═══ Data listing ═══

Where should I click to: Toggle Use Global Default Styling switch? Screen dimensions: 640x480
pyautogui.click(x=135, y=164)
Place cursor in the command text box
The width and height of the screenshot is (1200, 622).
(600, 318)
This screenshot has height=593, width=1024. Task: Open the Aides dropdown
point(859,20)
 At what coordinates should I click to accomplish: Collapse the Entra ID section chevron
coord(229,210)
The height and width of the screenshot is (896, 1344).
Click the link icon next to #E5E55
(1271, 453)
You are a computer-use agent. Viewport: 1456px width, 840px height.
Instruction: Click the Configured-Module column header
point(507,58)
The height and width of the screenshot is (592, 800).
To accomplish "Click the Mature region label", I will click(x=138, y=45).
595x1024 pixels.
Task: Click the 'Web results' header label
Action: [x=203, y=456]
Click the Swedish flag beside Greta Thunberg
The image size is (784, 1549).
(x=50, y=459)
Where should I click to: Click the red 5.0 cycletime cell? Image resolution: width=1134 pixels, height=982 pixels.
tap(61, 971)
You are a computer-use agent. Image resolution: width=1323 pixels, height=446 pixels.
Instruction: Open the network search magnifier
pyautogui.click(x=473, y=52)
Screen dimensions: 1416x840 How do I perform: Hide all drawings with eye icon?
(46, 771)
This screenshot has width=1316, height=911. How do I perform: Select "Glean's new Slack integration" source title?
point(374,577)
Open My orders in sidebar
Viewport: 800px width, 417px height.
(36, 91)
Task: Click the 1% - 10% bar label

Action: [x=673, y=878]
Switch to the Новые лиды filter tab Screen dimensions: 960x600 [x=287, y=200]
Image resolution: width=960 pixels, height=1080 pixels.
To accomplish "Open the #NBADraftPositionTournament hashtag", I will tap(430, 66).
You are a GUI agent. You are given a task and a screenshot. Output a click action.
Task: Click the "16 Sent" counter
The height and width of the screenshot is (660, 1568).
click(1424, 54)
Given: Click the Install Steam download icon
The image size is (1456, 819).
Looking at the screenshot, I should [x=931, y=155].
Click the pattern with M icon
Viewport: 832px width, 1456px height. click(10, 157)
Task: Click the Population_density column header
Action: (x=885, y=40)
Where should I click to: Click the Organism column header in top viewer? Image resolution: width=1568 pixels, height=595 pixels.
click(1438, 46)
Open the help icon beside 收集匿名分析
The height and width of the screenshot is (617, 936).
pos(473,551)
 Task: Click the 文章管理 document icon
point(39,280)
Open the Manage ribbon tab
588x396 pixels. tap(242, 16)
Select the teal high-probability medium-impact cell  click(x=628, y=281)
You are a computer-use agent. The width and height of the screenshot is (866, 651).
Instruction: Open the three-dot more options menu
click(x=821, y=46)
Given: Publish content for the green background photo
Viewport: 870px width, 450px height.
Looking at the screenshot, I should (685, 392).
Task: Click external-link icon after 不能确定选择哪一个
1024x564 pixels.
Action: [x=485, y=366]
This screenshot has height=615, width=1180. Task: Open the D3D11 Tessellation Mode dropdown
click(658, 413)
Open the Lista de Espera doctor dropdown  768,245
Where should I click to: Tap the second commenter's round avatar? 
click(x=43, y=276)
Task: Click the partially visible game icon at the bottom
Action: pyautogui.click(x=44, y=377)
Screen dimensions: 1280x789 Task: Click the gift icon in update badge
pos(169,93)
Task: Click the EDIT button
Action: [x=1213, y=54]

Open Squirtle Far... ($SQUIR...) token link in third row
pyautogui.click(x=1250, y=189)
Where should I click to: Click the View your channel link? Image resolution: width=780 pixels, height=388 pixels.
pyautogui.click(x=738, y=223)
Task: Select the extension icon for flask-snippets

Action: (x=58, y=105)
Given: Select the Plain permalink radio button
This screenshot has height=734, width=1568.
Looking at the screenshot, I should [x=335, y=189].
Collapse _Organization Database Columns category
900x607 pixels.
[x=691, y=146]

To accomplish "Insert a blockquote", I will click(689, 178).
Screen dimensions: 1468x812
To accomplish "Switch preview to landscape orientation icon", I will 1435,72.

═══

#### [Task to carry out]
Copy out all of the material above line for line, without changing anything.

#### [Result for this task]
Where should I click to: Toggle Use Global Default Styling switch? Screen dimensions: 640x480
pyautogui.click(x=135, y=164)
Place cursor in the command text box
The width and height of the screenshot is (1200, 622).
(600, 318)
This screenshot has height=593, width=1024. Task: Open the Aides dropdown
point(859,20)
 At what coordinates should I click to accomplish: Collapse the Entra ID section chevron
coord(229,210)
The height and width of the screenshot is (896, 1344).
Click the link icon next to #E5E55
(1271, 453)
You are a computer-use agent. Viewport: 1456px width, 840px height.
Instruction: Click the Configured-Module column header
point(507,58)
The height and width of the screenshot is (592, 800).
To accomplish "Click the Mature region label", I will click(x=138, y=45).
595x1024 pixels.
Task: Click the 'Web results' header label
Action: [x=203, y=456]
Click the Swedish flag beside Greta Thunberg
The image size is (784, 1549).
(x=50, y=459)
Where should I click to: Click the red 5.0 cycletime cell? Image resolution: width=1134 pixels, height=982 pixels.
tap(61, 971)
You are a computer-use agent. Image resolution: width=1323 pixels, height=446 pixels.
Instruction: Open the network search magnifier
pyautogui.click(x=473, y=52)
Screen dimensions: 1416x840 How do I perform: Hide all drawings with eye icon?
(46, 771)
This screenshot has width=1316, height=911. How do I perform: Select "Glean's new Slack integration" source title?
point(374,577)
Open My orders in sidebar
Viewport: 800px width, 417px height.
(36, 91)
Task: Click the 1% - 10% bar label

Action: [x=673, y=878]
Switch to the Новые лиды filter tab Screen dimensions: 960x600 [x=287, y=200]
Image resolution: width=960 pixels, height=1080 pixels.
To accomplish "Open the #NBADraftPositionTournament hashtag", I will tap(430, 66).
You are a GUI agent. You are given a task and a screenshot. Output a click action.
Task: Click the "16 Sent" counter
The height and width of the screenshot is (660, 1568).
click(1424, 54)
Given: Click the Install Steam download icon
The image size is (1456, 819).
Looking at the screenshot, I should [x=931, y=155].
Click the pattern with M icon
Viewport: 832px width, 1456px height. click(10, 157)
Task: Click the Population_density column header
Action: (x=885, y=40)
Where should I click to: Click the Organism column header in top viewer? Image resolution: width=1568 pixels, height=595 pixels.
click(1438, 46)
Open the help icon beside 收集匿名分析
The height and width of the screenshot is (617, 936).
pos(473,551)
 Task: Click the 文章管理 document icon
point(39,280)
Open the Manage ribbon tab
588x396 pixels. tap(242, 16)
Select the teal high-probability medium-impact cell  click(x=628, y=281)
You are a computer-use agent. The width and height of the screenshot is (866, 651).
Instruction: Open the three-dot more options menu
click(x=821, y=46)
Given: Publish content for the green background photo
Viewport: 870px width, 450px height.
Looking at the screenshot, I should (685, 392).
Task: Click external-link icon after 不能确定选择哪一个
1024x564 pixels.
Action: [x=485, y=366]
This screenshot has height=615, width=1180. Task: Open the D3D11 Tessellation Mode dropdown
click(658, 413)
Open the Lista de Espera doctor dropdown  768,245
Where should I click to: Tap the second commenter's round avatar? 
click(x=43, y=276)
Task: Click the partially visible game icon at the bottom
Action: pyautogui.click(x=44, y=377)
Screen dimensions: 1280x789 Task: Click the gift icon in update badge
pos(169,93)
Task: Click the EDIT button
Action: [x=1213, y=54]

Open Squirtle Far... ($SQUIR...) token link in third row
pyautogui.click(x=1250, y=189)
Where should I click to: Click the View your channel link? Image resolution: width=780 pixels, height=388 pixels.
pyautogui.click(x=738, y=223)
Task: Select the extension icon for flask-snippets

Action: (x=58, y=105)
Given: Select the Plain permalink radio button
This screenshot has height=734, width=1568.
Looking at the screenshot, I should [x=335, y=189].
Collapse _Organization Database Columns category
900x607 pixels.
[x=691, y=146]

To accomplish "Insert a blockquote", I will click(689, 178).
Screen dimensions: 1468x812
To accomplish "Switch preview to landscape orientation icon", I will 1435,72.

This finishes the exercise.